I am not going to present the recursive CTE method. I can make it work, but I don’t like any variation that I’ve come up with. If you have a clean method, please let me know.
Just For Grins
Please permit me to share an illustration that is, as far as I know, of no practical value. I stumbled upon it one day when looking for something else. It is an SQL solution to the eight queens puzzle.
I was introduced to the eight queens puzzle in the university, when I was pursuing my degree in computer science. I had to write a Pascal program to solve it. It never occurred to me that SQL could be used to solve the puzzle, but one day I found it mentioned on Quora.

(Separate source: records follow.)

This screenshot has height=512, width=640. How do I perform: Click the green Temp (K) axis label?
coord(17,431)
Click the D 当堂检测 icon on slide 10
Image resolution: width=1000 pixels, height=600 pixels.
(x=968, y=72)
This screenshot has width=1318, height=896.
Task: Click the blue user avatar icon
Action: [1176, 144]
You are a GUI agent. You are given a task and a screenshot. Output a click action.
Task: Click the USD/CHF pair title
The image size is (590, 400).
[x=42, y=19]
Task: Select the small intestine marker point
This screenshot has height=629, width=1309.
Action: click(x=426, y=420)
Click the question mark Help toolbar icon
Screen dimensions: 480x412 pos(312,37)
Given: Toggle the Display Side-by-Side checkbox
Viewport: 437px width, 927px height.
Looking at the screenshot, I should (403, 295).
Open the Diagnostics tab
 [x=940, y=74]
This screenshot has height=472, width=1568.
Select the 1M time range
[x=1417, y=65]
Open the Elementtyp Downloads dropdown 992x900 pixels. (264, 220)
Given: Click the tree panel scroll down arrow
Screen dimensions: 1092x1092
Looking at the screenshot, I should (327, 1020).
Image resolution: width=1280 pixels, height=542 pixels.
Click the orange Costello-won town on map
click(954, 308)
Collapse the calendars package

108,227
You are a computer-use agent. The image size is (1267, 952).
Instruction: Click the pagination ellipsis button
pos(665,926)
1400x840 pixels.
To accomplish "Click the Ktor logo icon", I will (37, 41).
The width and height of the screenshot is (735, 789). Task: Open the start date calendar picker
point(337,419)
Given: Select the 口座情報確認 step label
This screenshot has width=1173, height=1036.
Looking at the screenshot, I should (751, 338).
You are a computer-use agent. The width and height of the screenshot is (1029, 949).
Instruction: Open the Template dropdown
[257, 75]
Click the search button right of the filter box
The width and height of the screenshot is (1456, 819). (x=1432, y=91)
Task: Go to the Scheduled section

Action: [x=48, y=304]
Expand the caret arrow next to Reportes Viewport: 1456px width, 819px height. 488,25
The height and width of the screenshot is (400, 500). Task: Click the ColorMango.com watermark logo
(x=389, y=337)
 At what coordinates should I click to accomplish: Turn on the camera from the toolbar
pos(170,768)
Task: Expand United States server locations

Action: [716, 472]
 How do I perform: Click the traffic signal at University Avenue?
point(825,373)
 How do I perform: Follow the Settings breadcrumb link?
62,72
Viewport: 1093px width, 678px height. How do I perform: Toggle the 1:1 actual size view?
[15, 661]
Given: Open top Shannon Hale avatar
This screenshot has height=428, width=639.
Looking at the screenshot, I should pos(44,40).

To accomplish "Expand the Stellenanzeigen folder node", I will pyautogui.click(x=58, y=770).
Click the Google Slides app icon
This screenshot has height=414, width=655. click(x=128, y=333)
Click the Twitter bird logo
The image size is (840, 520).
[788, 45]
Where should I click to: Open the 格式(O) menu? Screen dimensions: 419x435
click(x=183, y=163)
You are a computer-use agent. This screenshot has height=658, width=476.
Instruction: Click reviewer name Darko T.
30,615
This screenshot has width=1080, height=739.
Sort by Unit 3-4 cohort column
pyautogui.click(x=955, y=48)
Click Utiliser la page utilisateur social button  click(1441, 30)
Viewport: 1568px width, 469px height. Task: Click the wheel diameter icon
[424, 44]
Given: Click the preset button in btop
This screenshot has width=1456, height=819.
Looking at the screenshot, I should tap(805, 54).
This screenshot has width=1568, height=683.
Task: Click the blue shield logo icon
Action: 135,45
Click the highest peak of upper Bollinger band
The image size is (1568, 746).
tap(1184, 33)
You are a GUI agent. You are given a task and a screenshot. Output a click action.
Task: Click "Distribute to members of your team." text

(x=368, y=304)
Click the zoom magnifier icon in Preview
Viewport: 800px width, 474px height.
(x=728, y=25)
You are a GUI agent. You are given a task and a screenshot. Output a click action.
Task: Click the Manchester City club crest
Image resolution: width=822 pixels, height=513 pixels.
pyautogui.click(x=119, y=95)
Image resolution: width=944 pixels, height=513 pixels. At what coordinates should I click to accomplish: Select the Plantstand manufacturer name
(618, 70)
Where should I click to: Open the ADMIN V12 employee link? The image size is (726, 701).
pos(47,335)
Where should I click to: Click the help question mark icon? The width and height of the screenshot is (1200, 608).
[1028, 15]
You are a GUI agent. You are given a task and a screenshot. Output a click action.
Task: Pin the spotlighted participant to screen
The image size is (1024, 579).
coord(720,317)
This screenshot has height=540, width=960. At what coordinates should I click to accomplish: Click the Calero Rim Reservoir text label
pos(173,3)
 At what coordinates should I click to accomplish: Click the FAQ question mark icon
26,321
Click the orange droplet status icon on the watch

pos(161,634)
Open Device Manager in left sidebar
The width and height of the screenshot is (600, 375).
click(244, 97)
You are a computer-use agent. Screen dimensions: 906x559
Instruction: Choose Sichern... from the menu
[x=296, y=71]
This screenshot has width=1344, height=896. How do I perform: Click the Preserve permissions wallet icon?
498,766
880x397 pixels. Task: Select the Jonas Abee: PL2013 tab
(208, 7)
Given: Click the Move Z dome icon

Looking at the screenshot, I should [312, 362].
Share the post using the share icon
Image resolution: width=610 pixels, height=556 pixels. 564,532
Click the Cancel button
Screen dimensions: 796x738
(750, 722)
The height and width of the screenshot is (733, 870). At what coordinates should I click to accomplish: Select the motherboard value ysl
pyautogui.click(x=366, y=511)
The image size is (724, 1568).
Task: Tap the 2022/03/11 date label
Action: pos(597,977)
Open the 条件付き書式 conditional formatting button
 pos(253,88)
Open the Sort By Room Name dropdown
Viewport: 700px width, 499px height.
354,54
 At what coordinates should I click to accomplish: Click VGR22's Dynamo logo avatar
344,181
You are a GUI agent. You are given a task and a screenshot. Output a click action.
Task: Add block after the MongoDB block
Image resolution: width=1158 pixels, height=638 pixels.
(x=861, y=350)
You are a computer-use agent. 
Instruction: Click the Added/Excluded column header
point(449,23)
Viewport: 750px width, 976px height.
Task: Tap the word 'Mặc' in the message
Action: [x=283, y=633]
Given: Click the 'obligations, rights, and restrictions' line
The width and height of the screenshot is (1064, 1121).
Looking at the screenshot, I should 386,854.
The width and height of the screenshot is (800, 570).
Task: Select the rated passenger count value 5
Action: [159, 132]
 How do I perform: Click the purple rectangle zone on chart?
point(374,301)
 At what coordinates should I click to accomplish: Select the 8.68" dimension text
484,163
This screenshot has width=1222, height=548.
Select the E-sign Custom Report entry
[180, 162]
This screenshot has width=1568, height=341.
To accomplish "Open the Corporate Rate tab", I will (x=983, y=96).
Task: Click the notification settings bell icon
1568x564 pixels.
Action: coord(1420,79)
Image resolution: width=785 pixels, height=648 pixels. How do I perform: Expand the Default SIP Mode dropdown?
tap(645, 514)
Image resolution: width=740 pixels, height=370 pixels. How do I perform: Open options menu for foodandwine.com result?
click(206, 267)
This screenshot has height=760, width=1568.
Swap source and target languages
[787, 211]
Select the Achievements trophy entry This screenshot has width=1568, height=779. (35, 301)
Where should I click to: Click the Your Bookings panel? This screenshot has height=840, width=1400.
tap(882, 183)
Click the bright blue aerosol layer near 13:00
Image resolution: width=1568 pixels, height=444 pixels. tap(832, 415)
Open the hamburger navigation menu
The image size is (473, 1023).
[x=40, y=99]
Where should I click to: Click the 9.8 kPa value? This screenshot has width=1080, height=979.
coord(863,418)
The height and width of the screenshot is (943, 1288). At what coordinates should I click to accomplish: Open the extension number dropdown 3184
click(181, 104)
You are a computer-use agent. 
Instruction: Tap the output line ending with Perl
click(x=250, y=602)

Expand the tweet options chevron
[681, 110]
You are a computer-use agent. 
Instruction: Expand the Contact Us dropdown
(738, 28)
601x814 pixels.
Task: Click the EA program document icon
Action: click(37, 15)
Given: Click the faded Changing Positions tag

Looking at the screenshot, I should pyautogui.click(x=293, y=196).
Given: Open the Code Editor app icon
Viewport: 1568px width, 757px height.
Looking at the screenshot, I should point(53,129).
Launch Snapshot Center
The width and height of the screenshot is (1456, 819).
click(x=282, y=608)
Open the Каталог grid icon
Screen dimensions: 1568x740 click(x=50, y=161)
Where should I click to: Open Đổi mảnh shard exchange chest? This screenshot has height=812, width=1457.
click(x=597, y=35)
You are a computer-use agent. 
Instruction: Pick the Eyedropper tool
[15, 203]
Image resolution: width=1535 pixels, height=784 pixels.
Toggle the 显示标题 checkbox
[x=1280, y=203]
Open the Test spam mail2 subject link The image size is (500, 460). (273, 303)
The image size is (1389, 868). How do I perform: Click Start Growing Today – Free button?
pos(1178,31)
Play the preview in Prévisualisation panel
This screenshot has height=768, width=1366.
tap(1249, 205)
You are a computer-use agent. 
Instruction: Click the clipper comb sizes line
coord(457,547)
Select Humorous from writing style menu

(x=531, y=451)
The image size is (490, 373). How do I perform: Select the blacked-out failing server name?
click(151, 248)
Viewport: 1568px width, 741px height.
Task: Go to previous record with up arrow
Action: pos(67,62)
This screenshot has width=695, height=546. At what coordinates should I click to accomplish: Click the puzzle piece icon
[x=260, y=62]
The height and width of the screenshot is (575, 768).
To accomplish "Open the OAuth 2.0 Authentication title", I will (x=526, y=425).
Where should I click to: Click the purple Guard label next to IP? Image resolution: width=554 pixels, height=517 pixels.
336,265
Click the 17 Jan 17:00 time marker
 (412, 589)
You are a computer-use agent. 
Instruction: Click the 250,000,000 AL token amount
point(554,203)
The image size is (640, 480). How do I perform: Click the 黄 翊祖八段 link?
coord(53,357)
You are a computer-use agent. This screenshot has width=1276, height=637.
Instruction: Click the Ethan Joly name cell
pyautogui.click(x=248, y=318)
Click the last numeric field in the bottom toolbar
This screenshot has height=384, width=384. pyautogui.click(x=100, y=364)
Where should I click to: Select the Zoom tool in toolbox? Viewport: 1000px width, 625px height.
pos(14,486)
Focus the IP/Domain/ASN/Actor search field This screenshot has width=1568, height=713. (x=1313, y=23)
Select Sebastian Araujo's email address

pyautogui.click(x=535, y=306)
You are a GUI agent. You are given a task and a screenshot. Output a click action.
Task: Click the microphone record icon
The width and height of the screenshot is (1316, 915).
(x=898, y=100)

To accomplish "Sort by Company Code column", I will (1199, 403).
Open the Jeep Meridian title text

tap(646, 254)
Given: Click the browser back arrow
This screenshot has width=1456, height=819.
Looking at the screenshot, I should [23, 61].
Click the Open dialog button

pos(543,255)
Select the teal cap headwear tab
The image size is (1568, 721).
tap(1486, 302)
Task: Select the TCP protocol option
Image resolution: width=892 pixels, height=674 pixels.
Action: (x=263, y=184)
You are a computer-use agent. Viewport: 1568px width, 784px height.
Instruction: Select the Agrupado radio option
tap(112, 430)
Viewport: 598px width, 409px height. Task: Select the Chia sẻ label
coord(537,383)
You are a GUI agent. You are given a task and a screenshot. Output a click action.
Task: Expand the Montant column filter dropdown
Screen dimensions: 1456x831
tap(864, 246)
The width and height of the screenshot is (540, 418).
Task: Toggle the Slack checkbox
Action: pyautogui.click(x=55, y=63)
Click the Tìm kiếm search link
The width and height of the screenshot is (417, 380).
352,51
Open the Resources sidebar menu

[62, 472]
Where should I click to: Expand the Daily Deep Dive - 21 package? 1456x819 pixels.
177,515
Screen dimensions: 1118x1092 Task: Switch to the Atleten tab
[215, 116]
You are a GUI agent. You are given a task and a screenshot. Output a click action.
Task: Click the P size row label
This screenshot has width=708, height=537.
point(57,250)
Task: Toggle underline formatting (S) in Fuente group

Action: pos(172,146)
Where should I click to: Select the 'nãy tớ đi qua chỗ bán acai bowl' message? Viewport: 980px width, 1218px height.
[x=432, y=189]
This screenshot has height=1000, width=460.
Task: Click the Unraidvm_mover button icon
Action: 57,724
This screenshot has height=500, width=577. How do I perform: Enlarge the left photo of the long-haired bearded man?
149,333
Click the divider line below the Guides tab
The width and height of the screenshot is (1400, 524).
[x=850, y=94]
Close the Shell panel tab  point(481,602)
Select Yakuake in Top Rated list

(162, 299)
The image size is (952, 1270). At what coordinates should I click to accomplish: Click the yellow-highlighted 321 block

The challenge is to place eight queens on a chessboard in such a way that no two queens threaten one another. That means that no two queens can be on the same rank (row), same file (column), or same diagonal. There are 92 solutions. Here’s one of them:
Here’s a solution I came up with.
with ta as (select level as a from sysibm.sysdummy1 connect by level <= 8), tb as (select a as b from ta), tc as (select a as c from ta), td as (select a as d from ta), te as (select a as e from ta), tf as (select a as f from ta), tg as (select a as g from ta), th as (select a as h from ta) select a, b, c, d, e, f, g, h from ta cross join tb cross join tc cross join td cross join te cross join tf cross join tg cross join th /* check for same rank (row) */ where a <> b and a <> c and a <> d and a <> e and a <> f and a <> g and a <> h and b <> c and b <> d and b <> e and b <> f and b <> g and b <> h and c <> d and c <> e and c <> f and c <> g and c <> h and d <> e and d <> f and d <> g and d <> h and e <> f and e <> g and e <> h and f <> g and f <> h and g <> h /* check for same ascending diagonal */ and a+1 <> b and a+2 <> c and a+3 <> d and a+4 <> e and a+5 <> f and a+6 <> g and a+7 <> h and b+1 <> c and b+2 <> d and b+3 <> e and b+4 <> f and b+5 <> g and b+6 <> h and c+1 <> d and c+2 <> e and c+3 <> f and c+4 <> g and c+5 <> h and d+1 <> e and d+2 <> f and d+3 <> g and d+4 <> h and e+1 <> f and e+2 <> g and e+3 <> h and f+1 <> g and f+2 <> h and g+1 <> h /* check for same descending diagonal */ and a-1 <> b and a-2 <> c and a-3 <> d and a-4 <> e and a-5 <> f and a-6 <> g and a-7 <> h and b-1 <> c and b-2 <> d and b-3 <> e and b-4 <> f and b-5 <> g and b-6 <> h and c-1 <> d and c-2 <> e and c-3 <> f and c-4 <> g and c-5 <> h and d-1 <> e and d-2 <> f and d-3 <> g and d-4 <> h and e-1 <> f and e-2 <> g and e-3 <> h and f-1 <> g and f-2 <> h and g-1 <> h order by a, b, c, d, e, f, g, h
- I use the oracular method to generate the numbers 1 through 8 in common table expression TA.
- I duplicate TA into seven more common table expressions: TB-TH. This takes care of no two queens being in the same file (column).
- I cross join all eight common table expressions. This generates all possible ways to place eight queens on a chessboard.
- The WHERE clause ensures no two queens are on the same rank (row) or same diagonal.
This query finds all 92 solutions to the puzzle.
If you have a different solution, please let me know. I’d like to see it.
Writing a query to solve the eight queens puzzle may or may not be practical — I don’t know — but maybe it shows us that SQL is capable of doing more than what we use it for.